** SUPPLIED DATA **
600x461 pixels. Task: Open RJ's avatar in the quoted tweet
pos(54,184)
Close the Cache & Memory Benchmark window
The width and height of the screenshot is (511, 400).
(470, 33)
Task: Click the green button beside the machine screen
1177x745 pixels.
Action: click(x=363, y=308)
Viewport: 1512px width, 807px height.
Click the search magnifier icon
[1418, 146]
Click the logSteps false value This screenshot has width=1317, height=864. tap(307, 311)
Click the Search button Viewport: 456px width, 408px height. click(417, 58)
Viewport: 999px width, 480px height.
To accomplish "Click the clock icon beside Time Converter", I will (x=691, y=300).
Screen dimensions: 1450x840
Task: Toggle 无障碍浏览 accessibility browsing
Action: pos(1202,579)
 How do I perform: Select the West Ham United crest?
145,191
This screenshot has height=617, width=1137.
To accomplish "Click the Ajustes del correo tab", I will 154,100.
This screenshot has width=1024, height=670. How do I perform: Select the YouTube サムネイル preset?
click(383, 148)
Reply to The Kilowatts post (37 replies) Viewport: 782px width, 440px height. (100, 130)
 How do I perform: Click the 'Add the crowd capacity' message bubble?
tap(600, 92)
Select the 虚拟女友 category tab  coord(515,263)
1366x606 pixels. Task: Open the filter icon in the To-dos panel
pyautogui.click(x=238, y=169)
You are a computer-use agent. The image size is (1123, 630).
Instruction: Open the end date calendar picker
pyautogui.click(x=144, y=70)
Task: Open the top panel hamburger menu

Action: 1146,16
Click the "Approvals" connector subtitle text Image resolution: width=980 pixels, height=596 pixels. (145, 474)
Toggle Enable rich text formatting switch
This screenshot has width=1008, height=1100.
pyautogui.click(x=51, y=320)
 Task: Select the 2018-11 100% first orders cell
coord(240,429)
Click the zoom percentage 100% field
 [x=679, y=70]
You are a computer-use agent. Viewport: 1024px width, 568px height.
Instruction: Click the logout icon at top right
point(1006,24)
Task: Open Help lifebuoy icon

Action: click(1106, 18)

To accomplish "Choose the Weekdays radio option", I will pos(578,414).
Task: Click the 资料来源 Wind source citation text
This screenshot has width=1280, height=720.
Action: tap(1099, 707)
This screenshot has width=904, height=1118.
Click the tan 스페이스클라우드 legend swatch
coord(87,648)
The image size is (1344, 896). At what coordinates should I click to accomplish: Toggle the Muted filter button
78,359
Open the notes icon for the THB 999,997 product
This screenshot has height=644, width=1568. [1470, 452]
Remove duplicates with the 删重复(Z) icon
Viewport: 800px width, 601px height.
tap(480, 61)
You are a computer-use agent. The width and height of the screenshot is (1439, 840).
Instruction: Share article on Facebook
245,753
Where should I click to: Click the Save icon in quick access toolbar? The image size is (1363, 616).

** TASK **
Please, from the entries above, set down exactly the lines from the one containing "How do I perform: Select the West" through the one containing "You are a computer-use agent. The image", and only those.

** YOUR RESPONSE **
 How do I perform: Select the West Ham United crest?
145,191
This screenshot has height=617, width=1137.
To accomplish "Click the Ajustes del correo tab", I will 154,100.
This screenshot has width=1024, height=670. How do I perform: Select the YouTube サムネイル preset?
click(383, 148)
Reply to The Kilowatts post (37 replies) Viewport: 782px width, 440px height. (100, 130)
 How do I perform: Click the 'Add the crowd capacity' message bubble?
tap(600, 92)
Select the 虚拟女友 category tab  coord(515,263)
1366x606 pixels. Task: Open the filter icon in the To-dos panel
pyautogui.click(x=238, y=169)
You are a computer-use agent. The image size is (1123, 630).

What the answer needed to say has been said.